Echoing my post of yesterday, the Wall Street Journal speculates whether Transnistria might be next on Putin’s agenda:

Transnistria voted in 2006 to ask to join Russia and this month its leaders repeated the request. Russia hasn’t taken up that appeal, but it did hold military exercises in the region last weekend. Another minority enclave in Moldova populated by the Turkic Gagauz people, who are pro-Russian, held its own Crimea-style referendum on Feb. 2 that called for independence if the Moldovans seek EU membership. In both cases, Russia could use force to cleave off these regions from Moldova.

Ukrainians are worried about another scenario. Transnistria’s capital Tiraspol is near Odessa, the Ukrainian port city founded by Catherine the Great, and only about 300 miles from Crimea. The southern Ukrainian regions along the Black Sea are full of Russian speakers. After his Crimean conquest, Mr. Putin now could move on to claim his “corridor”—another historically pregnant phrase—to link Crimea and Transnistria. He has the forces in the peninsula to do it.

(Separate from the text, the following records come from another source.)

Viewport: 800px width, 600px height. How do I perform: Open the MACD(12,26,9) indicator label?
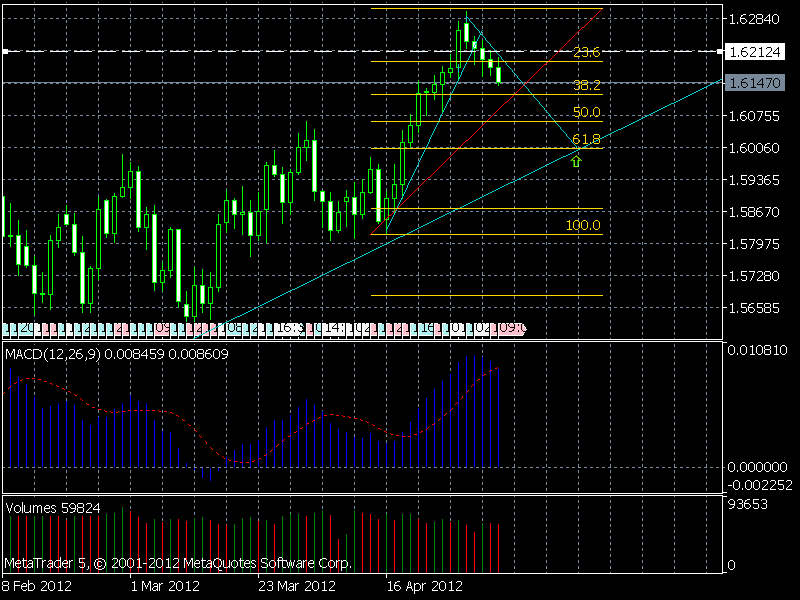click(53, 354)
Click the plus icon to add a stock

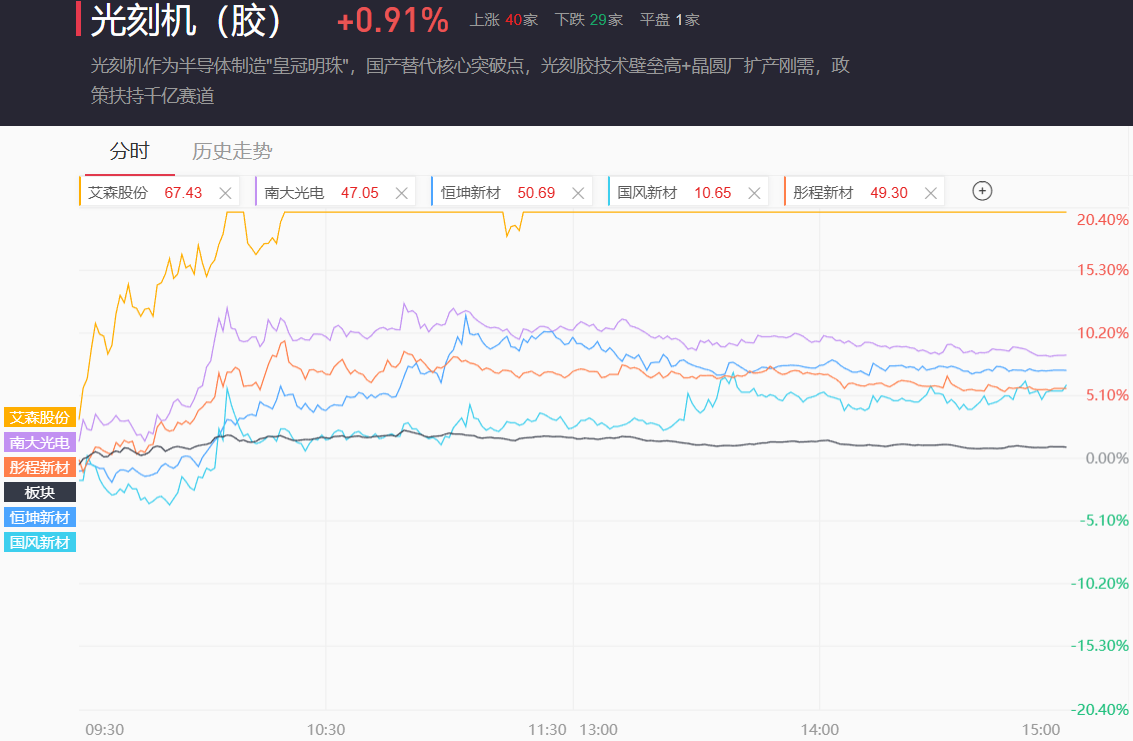(x=982, y=191)
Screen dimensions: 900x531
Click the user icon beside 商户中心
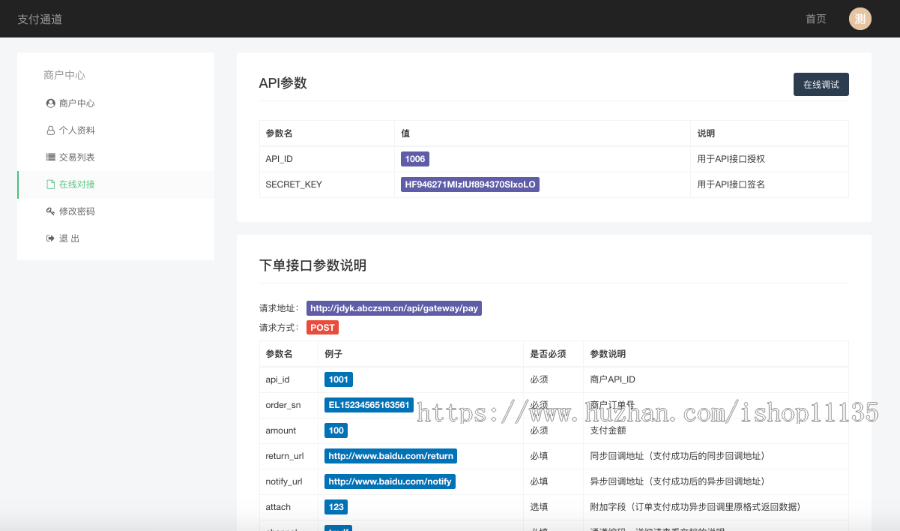click(x=51, y=103)
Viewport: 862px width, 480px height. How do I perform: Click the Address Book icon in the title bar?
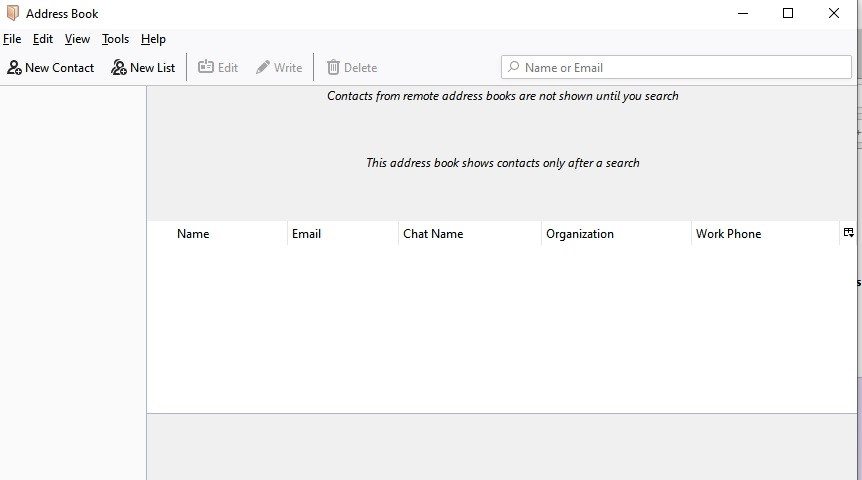tap(13, 14)
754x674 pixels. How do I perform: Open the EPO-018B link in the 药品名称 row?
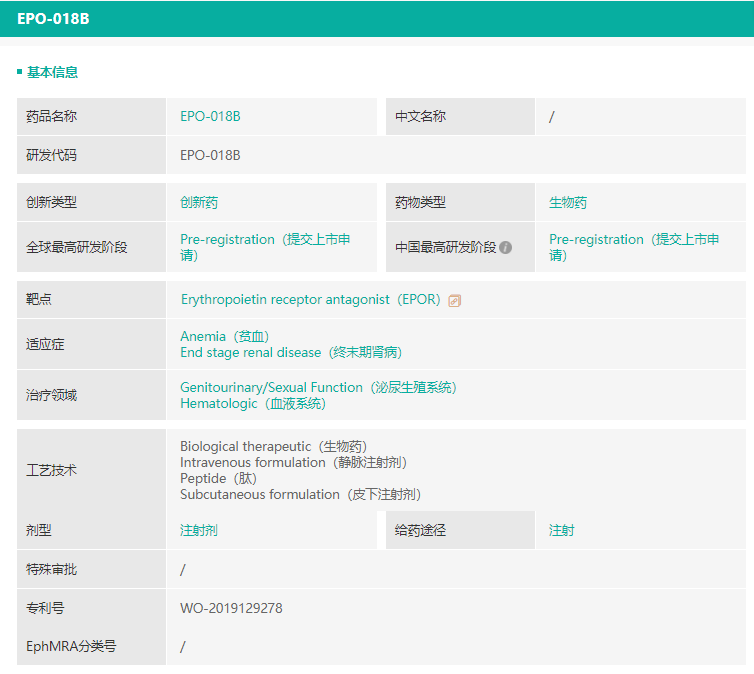tap(210, 116)
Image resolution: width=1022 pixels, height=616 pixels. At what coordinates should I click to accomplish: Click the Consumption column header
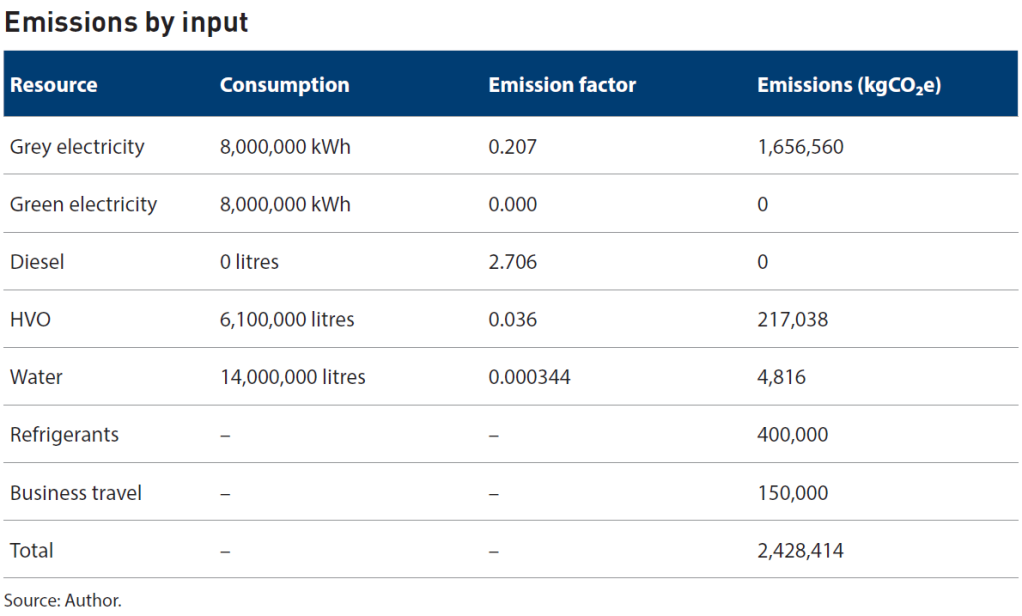[285, 85]
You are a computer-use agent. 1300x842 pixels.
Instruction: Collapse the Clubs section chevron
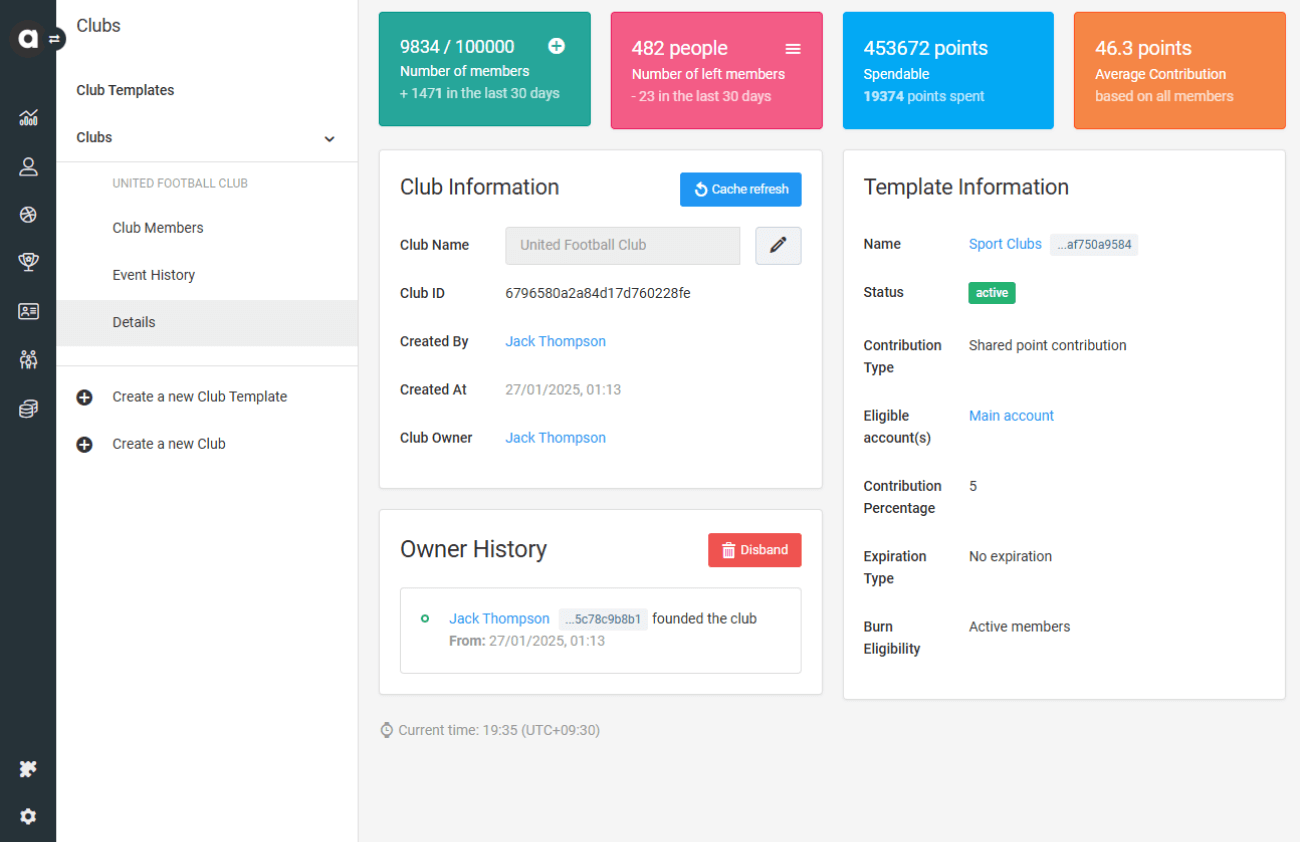[x=329, y=139]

It’s a trend! Deutsche-Welle quotes a man living in Tiraspol (capital of Transnistria):

“We Slavs should live under Slavs – and Russia is on the right path politically,” said a man with a gray moustache, browsing a Tiraspol flea market. A blind street musician played the accordion while older people offered their wares, from buttons with Soviet symbols to secondhand shoes and plumbing pipes. Like the moustached flea market visitor, 60 percent of Transnistria’s half-million citizens speak Russian. The man said he has nothing against the Republic of Moldova or its Romanian-speaking people. He studied engineering in Moldova’s capital, and said he is not interested in speaking Romanian, the official language of Moldova, to which Transnistria continues to officially belong.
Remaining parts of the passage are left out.